Editorials

SCWA’s Orient legacy: pure water and sour grapes

At long last, the Suffolk County Water Authority has, as Congressman Tim Bishop put it, “embraced reality.”

The reality, long obvious to anyone outside the authority’s Oakdale headquarters, is that there was scant support in Orient — and no backing in Town Hall — for the $3.8 million, three-mile water main extension eastward from East Marion. Finally admitting that this week, and admitting also that it had no intention of engaging in a David vs. Goliath battle with Southold Town, the authority has dropped the project.

But no one in Orient or in Town Hall is spraying champagne in celebration, for the SCWA is neither gone nor forgotten.
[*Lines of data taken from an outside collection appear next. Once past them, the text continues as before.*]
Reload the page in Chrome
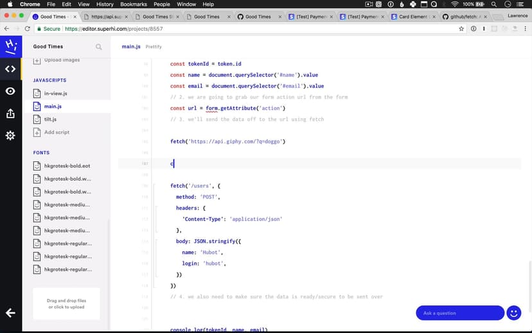[28, 29]
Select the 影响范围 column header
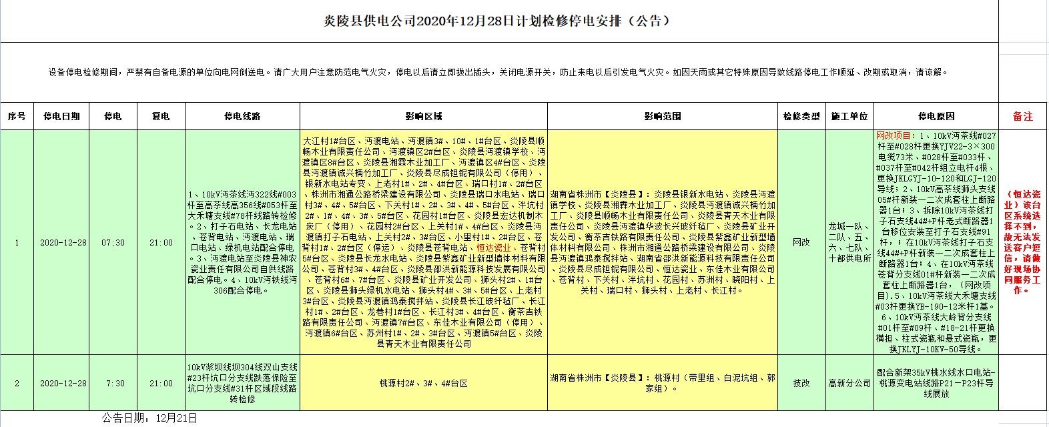 (663, 116)
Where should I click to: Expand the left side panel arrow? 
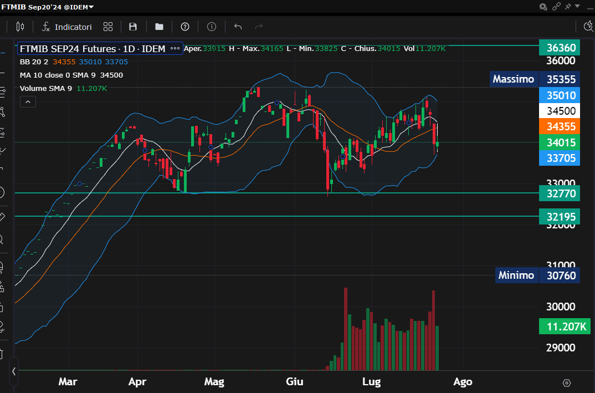(x=14, y=371)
While the authority’s upper management declared the project dead, the agency is still moving forward with an application to the Town Trustees for a wetlands permit. That approval isn’t needed if the authority isn’t pursuing its plans to dig near wetlands and install 12-inch transmission mains. But the SCWA is not withdrawing its application, so the Trustees will proceed with a previously scheduled public hearing next Wednesday, July 21.
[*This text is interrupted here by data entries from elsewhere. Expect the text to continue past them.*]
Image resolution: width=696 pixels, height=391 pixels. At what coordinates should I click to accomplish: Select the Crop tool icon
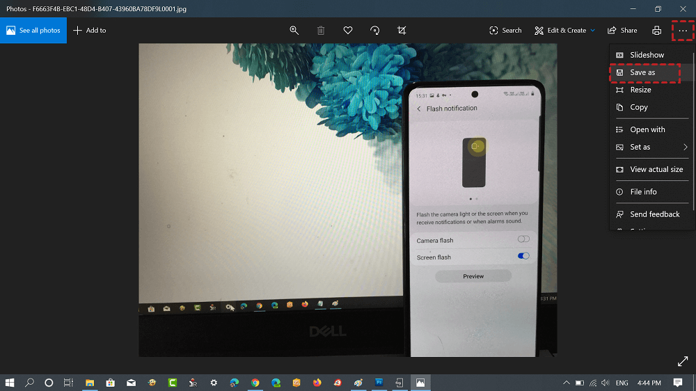tap(402, 31)
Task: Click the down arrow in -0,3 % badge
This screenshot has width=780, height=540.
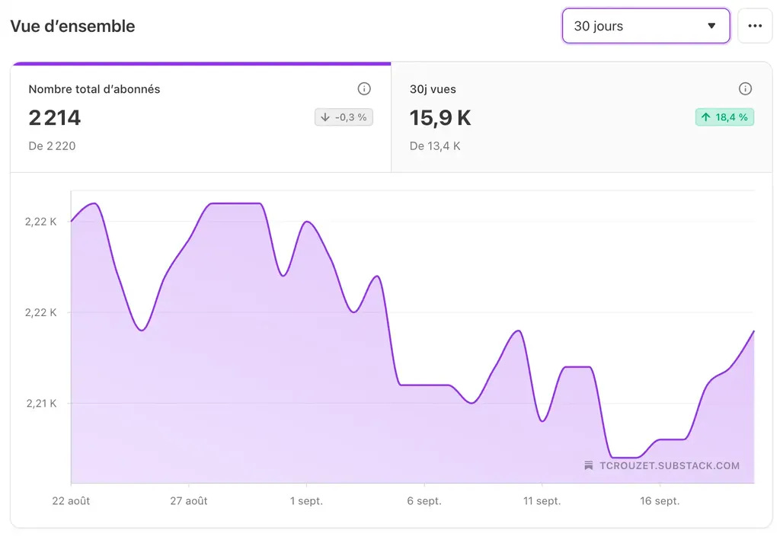Action: coord(326,117)
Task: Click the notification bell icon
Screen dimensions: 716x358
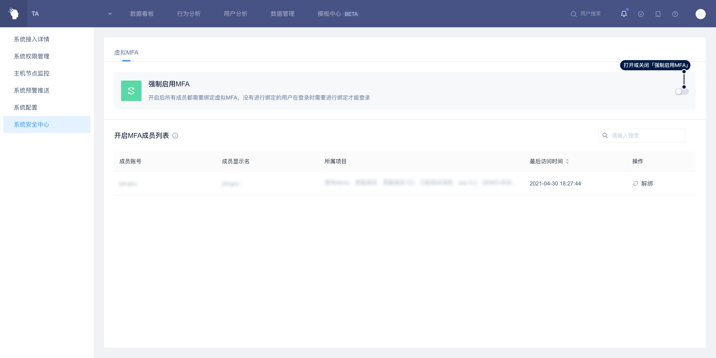Action: pos(624,14)
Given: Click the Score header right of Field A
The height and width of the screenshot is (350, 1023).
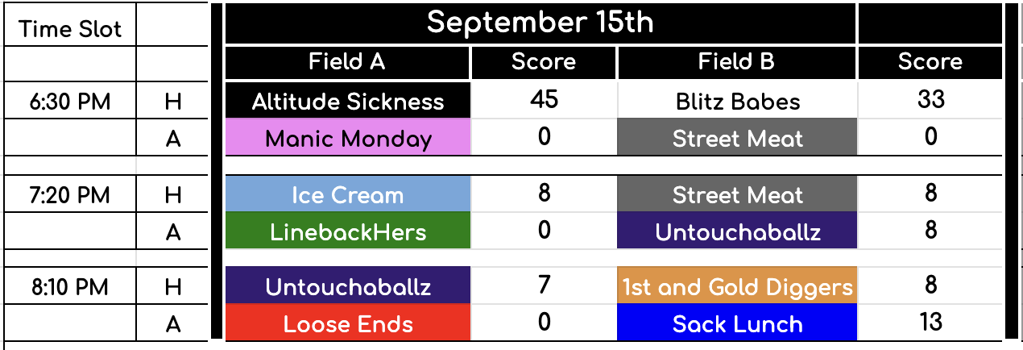Looking at the screenshot, I should [544, 62].
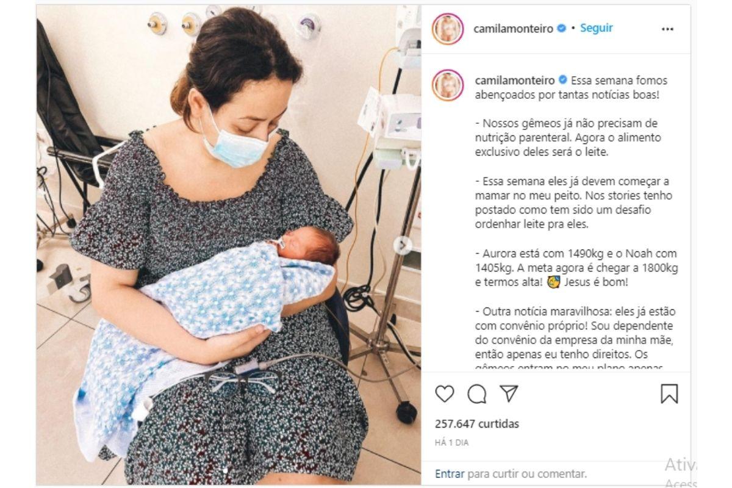Go to next photo carousel arrow
This screenshot has width=732, height=488.
pyautogui.click(x=402, y=245)
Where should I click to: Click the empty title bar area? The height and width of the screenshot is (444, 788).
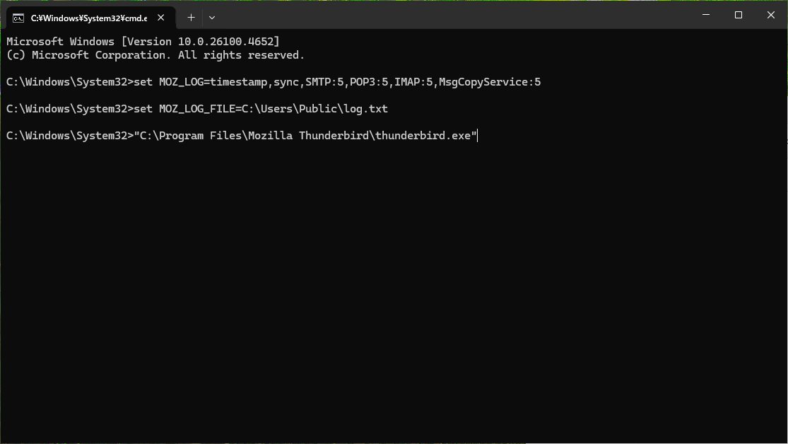pos(452,15)
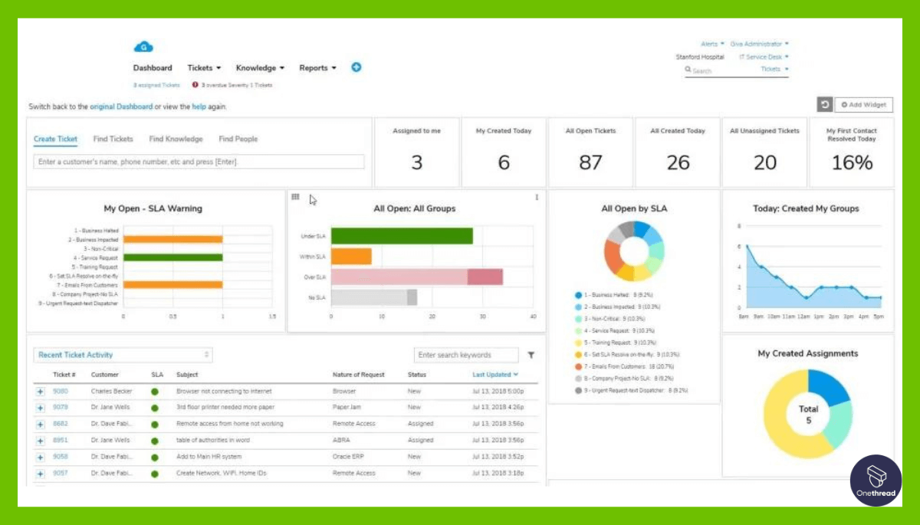The width and height of the screenshot is (920, 525).
Task: Click the Enter search keywords field
Action: pyautogui.click(x=467, y=355)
The authority also still owns the 24-home water distribution system in Browns Hills in Orient. With its designs on piping water out there said to be dead, the SCWA hopes the town or the residents will assume responsibility for keeping the tap water flowing. Jim Gaughran, the authority’s new board president, said this week that other water customers have long subsidized the folks in Browns Hill, and should the authority pass on its actual costs, the bill for a year’s water service would jump from just under $500 to close to $5,000 per customer.

This sounds suspiciously like a parting slap in the face from the authority’s leadership.

Why else force an obviously unnecessary public hearing but to rile up the locals one more time?

Why else threaten a ten-fold increase in water charges?

This was undoubtedly a painful lesson for the authority, which is used to always getting its way. It learned the hard way that the people of Southold pay attention, get involved and don’t roll over for anyone. It’s done, and time for the SCWA to get past its pique and get on with business.